この定義は上記①~③を踏まえて策定します。特に、上記②の業務に精通している姿を具体的に示すことが重要です。
目指すべき姿、なりたい姿が定義されると、育成対象者のどの点が定義を満たしていて、どの点が未達であるかが明らかになります。つまり、育成対象者の課題(ギャップ)が明らかになります。この点を踏まえて育成計画が立てられ、実行されます。育成対象者も、目指すべき姿、なりたい姿を思い浮かべながら育成計画に取組むことができ、成長スピードを一層高めることができます。
人材育成のツボの具体的活用については、以下の2例を参考にして下さい。
例①[営業人材の実践力育成]
法人向け営業を担当するチームのリーダーが、このチームで求められる人材像を以下のとおり定義しました。
〔当チームで求められる人材像〕
ⅰ) 販売する商品・サービスを熟知している、
ⅱ) 顧客のニーズを理解している。潜在的なニーズを顕在化するのも巧みである、
ⅲ) 上記に基づき、自ら提案書を策定できる、
ⅳ)本部の開発セクションと協同し、高度な提案を実施することもできる、
ⅴ)顧客の満足を引き出し、契約をクロージングすることができる。
以上の定義に基づき、リーダーは、部下一人ひとりと面談し、各人が抱える成長課題を共有したうえで、各人の指導方法を決定しました。
指導方法は、コーチング(上記に基づくアドバイス中心の指導)か、ティーチング(上記に基づく手取足取型の指導)のいずれかが採用されました。
中には、項目ⅰ)、ⅱ)、ⅲ)については、コーチングで対応するが、項目ⅳ)とⅴ)についてはティーチングで対応するという部下もいたそうです。
こうして人材育成をスタートしてみると、想定以上の効果が現われました。若い部下が進んで諸先輩に「ⅱ)のコツを教えて下さい」、「ⅴ)の勉強のために帯同訪問していただけませんか」とお願いします。チームの中に様々な相互作用が生まれ、各人の成長はもとより、チーム全員が目標の達成に向けて、お互い刺激し切磋琢磨する状況が自然と出来上がったそうです。

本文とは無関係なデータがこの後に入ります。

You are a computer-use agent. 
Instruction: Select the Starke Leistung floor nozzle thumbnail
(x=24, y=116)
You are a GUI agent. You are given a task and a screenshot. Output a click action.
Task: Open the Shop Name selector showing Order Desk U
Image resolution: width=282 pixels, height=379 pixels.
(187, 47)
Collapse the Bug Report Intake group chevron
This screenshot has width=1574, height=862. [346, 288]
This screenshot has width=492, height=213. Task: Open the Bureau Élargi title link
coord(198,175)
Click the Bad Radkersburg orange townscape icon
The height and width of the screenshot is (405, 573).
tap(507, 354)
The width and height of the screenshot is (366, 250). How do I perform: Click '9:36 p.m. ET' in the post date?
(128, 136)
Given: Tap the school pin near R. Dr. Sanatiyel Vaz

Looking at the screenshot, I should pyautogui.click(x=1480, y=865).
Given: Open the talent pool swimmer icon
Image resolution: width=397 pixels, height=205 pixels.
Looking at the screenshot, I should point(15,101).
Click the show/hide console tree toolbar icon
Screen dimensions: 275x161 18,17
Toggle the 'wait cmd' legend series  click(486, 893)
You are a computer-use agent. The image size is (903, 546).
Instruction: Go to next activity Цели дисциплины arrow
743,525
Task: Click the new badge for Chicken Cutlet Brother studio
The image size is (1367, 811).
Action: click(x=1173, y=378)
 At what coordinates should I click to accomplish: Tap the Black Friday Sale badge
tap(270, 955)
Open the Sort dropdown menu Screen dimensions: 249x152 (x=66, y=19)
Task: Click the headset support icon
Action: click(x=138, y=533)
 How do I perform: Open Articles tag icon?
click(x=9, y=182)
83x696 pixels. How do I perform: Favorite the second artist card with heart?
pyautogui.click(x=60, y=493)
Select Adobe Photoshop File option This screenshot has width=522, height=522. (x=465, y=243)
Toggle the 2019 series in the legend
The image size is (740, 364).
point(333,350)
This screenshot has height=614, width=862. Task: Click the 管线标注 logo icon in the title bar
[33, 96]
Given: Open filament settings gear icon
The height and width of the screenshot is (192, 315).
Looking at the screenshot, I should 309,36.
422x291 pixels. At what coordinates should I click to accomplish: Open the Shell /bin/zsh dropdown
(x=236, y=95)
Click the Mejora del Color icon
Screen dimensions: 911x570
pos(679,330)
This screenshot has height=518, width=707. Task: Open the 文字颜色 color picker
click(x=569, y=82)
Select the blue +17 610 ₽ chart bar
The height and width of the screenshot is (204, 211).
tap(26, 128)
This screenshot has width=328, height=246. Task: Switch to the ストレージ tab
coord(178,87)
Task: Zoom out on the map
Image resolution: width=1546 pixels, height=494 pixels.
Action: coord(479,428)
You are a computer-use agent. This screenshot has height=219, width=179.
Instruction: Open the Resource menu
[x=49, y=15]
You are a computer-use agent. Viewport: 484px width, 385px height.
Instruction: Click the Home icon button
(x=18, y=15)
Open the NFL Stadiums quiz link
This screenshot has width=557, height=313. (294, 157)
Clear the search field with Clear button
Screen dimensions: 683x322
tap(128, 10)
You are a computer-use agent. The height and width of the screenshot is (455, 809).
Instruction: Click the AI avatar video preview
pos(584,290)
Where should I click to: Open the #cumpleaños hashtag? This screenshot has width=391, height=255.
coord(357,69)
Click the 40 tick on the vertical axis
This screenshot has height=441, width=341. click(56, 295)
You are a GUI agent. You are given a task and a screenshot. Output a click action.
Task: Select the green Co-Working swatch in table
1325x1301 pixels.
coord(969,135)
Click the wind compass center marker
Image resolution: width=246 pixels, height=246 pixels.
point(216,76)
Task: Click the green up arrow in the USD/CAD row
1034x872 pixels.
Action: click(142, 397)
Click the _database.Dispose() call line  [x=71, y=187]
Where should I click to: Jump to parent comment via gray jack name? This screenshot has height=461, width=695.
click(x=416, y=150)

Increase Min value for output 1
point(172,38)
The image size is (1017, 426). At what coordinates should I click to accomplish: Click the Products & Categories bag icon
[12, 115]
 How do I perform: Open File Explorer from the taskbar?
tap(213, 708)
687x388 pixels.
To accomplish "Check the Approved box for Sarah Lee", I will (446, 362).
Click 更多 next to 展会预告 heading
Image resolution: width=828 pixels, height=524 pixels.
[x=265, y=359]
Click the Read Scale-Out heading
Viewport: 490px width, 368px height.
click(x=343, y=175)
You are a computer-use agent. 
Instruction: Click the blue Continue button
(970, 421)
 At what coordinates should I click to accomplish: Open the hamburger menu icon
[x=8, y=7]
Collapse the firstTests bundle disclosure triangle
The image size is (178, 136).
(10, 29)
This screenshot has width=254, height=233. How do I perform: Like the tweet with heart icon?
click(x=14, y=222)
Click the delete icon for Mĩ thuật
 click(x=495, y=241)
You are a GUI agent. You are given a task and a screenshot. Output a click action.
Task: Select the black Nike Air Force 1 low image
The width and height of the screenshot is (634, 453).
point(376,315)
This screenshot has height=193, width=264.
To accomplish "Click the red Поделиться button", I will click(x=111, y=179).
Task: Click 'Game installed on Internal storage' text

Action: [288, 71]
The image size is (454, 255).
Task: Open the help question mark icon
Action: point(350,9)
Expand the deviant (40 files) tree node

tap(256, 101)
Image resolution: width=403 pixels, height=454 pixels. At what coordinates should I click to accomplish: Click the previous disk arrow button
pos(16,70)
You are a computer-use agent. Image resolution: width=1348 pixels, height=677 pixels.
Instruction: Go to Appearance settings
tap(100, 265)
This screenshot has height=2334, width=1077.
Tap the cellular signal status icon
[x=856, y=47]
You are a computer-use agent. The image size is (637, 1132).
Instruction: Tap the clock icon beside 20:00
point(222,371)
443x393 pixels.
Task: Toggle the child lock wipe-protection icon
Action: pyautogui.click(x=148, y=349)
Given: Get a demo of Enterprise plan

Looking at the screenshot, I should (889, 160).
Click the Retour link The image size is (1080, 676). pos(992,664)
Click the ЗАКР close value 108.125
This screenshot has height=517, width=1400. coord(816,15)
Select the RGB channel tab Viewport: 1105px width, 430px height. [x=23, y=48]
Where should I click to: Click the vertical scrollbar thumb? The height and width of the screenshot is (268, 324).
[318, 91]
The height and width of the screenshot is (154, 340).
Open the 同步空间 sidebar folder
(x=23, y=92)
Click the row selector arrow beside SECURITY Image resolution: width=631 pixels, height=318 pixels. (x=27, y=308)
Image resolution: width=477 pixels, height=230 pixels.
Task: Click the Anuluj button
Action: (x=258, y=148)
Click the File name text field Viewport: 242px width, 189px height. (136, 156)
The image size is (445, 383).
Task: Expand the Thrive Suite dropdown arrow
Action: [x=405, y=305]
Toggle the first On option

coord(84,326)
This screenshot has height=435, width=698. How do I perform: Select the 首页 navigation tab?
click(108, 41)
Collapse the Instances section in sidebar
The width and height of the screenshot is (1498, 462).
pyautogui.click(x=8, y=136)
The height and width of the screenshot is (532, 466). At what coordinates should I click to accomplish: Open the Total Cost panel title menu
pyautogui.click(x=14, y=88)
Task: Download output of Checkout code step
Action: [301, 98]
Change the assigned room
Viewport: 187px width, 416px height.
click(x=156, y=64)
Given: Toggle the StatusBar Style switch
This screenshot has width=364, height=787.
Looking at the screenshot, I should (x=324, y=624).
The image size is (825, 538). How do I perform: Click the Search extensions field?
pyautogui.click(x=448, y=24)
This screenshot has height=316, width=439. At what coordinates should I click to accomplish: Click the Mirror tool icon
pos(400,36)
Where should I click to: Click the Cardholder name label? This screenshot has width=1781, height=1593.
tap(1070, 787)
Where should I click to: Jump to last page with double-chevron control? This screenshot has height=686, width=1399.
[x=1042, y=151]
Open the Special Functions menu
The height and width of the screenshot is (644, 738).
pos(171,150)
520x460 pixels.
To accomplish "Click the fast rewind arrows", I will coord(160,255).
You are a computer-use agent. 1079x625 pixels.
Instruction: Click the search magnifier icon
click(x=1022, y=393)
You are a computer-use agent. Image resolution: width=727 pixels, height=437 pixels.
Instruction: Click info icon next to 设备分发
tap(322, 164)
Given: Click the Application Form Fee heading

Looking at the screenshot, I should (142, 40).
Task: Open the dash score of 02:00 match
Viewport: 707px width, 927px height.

人材育成によって、チーム全員が成長感、達成感、充実感を味わい、チームが活性化する。これこそ管理者が求める最強チームの姿です。管理者は人材育成の波及効果が頗る大きいことを肝に銘じなければなりません。
例②[新入社員への上司アドバイス]
以下は、新入社員と上司の人事面談の模様です。
上司 「君が成長し活躍するためには、目指すべき姿、なりたい姿を先ず決めることが大切だ。君の指導担当者のA君は君の5年先輩にあたるが、同期の中でもトップクラスの活躍をしている。君は3年後にA君を追い越すと決め、A君の凄さを徹底的に取り込んではどうか。君ならできる」
社員 「Aさんの凄さにはいつも感嘆しています。Aさんを目指し頑張ります」
上司 「成長のための方法であるが、A君の凄いところは必ずメモに残すこと。そして、自分のものとして身につけ、大いに活用すること。失敗しても良い、失敗したら原因を究明し、改善すれば良い」
以上も、人材育成のツボである上記④~⑥を踏まえた指導・アドバイスです。
皆さんには、以上の事例から、「目指すべき姿、なりたい姿を具体的に定義すること」と「人材育成の先に最強チームが出現すること」の2つの重要性を是非再確認していただければと思います。